• _WORK ORDER_
Would you set down every entry shown below, precisely as written?

• _DATA SUPPLIED_
============

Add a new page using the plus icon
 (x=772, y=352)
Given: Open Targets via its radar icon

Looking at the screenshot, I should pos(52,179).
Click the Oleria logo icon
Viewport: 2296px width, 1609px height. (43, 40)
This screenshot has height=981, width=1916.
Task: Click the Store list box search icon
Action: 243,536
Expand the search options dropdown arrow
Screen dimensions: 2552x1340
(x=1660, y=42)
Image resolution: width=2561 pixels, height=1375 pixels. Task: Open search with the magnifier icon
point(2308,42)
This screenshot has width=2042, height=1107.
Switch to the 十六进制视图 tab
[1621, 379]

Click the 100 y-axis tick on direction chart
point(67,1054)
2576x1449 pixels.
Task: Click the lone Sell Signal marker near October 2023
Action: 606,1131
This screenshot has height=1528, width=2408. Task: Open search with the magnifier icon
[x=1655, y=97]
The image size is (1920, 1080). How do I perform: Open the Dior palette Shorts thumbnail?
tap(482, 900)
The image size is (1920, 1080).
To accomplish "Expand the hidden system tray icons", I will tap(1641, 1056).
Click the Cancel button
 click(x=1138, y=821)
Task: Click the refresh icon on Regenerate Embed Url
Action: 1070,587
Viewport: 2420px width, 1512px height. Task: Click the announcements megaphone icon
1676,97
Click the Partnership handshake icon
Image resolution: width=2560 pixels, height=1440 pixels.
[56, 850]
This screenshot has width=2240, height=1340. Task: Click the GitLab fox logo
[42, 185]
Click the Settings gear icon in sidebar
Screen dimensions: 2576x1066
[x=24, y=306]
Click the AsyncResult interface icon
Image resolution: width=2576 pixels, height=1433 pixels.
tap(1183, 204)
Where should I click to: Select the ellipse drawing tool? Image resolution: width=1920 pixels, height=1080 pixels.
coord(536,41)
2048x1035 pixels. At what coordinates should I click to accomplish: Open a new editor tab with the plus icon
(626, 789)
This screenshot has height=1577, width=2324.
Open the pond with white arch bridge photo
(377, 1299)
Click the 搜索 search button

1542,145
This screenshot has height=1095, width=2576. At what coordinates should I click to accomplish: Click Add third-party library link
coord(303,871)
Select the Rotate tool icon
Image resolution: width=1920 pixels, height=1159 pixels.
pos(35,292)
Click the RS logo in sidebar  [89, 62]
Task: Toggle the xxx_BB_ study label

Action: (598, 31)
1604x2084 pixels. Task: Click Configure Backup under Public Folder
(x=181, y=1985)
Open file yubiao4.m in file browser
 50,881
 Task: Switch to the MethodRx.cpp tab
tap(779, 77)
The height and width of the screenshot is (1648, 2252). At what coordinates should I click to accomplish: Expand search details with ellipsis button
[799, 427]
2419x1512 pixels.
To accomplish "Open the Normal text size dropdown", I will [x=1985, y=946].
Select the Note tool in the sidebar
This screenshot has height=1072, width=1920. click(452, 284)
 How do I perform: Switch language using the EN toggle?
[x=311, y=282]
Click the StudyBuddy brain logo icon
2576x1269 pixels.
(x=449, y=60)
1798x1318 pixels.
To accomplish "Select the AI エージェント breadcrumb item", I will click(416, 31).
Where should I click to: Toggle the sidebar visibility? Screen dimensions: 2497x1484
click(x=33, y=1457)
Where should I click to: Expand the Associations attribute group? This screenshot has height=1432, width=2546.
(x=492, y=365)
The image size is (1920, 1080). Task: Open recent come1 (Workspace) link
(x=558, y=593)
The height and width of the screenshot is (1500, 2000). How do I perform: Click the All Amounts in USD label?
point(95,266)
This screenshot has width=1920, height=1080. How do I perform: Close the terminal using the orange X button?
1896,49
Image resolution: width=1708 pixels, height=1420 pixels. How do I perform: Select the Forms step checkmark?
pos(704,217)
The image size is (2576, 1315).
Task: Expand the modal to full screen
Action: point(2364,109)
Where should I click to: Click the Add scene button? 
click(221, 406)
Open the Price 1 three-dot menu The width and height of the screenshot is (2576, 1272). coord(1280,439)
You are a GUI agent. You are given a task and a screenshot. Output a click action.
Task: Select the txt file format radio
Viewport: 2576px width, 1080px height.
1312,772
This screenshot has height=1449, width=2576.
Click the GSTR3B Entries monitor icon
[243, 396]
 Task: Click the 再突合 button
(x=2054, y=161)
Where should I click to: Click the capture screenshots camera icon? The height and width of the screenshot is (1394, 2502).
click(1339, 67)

============

• _WRITTEN ANSWER_
Add a new page using the plus icon
 (x=772, y=352)
Given: Open Targets via its radar icon

Looking at the screenshot, I should pos(52,179).
Click the Oleria logo icon
Viewport: 2296px width, 1609px height. (43, 40)
This screenshot has height=981, width=1916.
Task: Click the Store list box search icon
Action: 243,536
Expand the search options dropdown arrow
Screen dimensions: 2552x1340
(x=1660, y=42)
Image resolution: width=2561 pixels, height=1375 pixels. Task: Open search with the magnifier icon
point(2308,42)
This screenshot has width=2042, height=1107.
Switch to the 十六进制视图 tab
[1621, 379]

Click the 100 y-axis tick on direction chart
point(67,1054)
2576x1449 pixels.
Task: Click the lone Sell Signal marker near October 2023
Action: 606,1131
This screenshot has height=1528, width=2408. Task: Open search with the magnifier icon
[x=1655, y=97]
The image size is (1920, 1080). How do I perform: Open the Dior palette Shorts thumbnail?
tap(482, 900)
The image size is (1920, 1080).
To accomplish "Expand the hidden system tray icons", I will tap(1641, 1056).
Click the Cancel button
 click(x=1138, y=821)
Task: Click the refresh icon on Regenerate Embed Url
Action: 1070,587
Viewport: 2420px width, 1512px height. Task: Click the announcements megaphone icon
1676,97
Click the Partnership handshake icon
Image resolution: width=2560 pixels, height=1440 pixels.
[56, 850]
This screenshot has width=2240, height=1340. Task: Click the GitLab fox logo
[42, 185]
Click the Settings gear icon in sidebar
Screen dimensions: 2576x1066
[x=24, y=306]
Click the AsyncResult interface icon
Image resolution: width=2576 pixels, height=1433 pixels.
tap(1183, 204)
Where should I click to: Select the ellipse drawing tool? Image resolution: width=1920 pixels, height=1080 pixels.
coord(536,41)
2048x1035 pixels. At what coordinates should I click to accomplish: Open a new editor tab with the plus icon
(626, 789)
This screenshot has height=1577, width=2324.
Open the pond with white arch bridge photo
(377, 1299)
Click the 搜索 search button

1542,145
This screenshot has height=1095, width=2576. At what coordinates should I click to accomplish: Click Add third-party library link
coord(303,871)
Select the Rotate tool icon
Image resolution: width=1920 pixels, height=1159 pixels.
pos(35,292)
Click the RS logo in sidebar  [89, 62]
Task: Toggle the xxx_BB_ study label

Action: (598, 31)
1604x2084 pixels. Task: Click Configure Backup under Public Folder
(x=181, y=1985)
Open file yubiao4.m in file browser
 50,881
 Task: Switch to the MethodRx.cpp tab
tap(779, 77)
The height and width of the screenshot is (1648, 2252). At what coordinates should I click to accomplish: Expand search details with ellipsis button
[799, 427]
2419x1512 pixels.
To accomplish "Open the Normal text size dropdown", I will [x=1985, y=946].
Select the Note tool in the sidebar
This screenshot has height=1072, width=1920. click(452, 284)
 How do I perform: Switch language using the EN toggle?
[x=311, y=282]
Click the StudyBuddy brain logo icon
2576x1269 pixels.
(x=449, y=60)
1798x1318 pixels.
To accomplish "Select the AI エージェント breadcrumb item", I will click(416, 31).
Where should I click to: Toggle the sidebar visibility? Screen dimensions: 2497x1484
click(x=33, y=1457)
Where should I click to: Expand the Associations attribute group? This screenshot has height=1432, width=2546.
(x=492, y=365)
The image size is (1920, 1080). Task: Open recent come1 (Workspace) link
(x=558, y=593)
The height and width of the screenshot is (1500, 2000). How do I perform: Click the All Amounts in USD label?
point(95,266)
This screenshot has width=1920, height=1080. How do I perform: Close the terminal using the orange X button?
1896,49
Image resolution: width=1708 pixels, height=1420 pixels. How do I perform: Select the Forms step checkmark?
pos(704,217)
The image size is (2576, 1315).
Task: Expand the modal to full screen
Action: point(2364,109)
Where should I click to: Click the Add scene button? 
click(221, 406)
Open the Price 1 three-dot menu The width and height of the screenshot is (2576, 1272). coord(1280,439)
You are a GUI agent. You are given a task and a screenshot. Output a click action.
Task: Select the txt file format radio
Viewport: 2576px width, 1080px height.
1312,772
This screenshot has height=1449, width=2576.
Click the GSTR3B Entries monitor icon
[243, 396]
 Task: Click the 再突合 button
(x=2054, y=161)
Where should I click to: Click the capture screenshots camera icon? The height and width of the screenshot is (1394, 2502).
click(1339, 67)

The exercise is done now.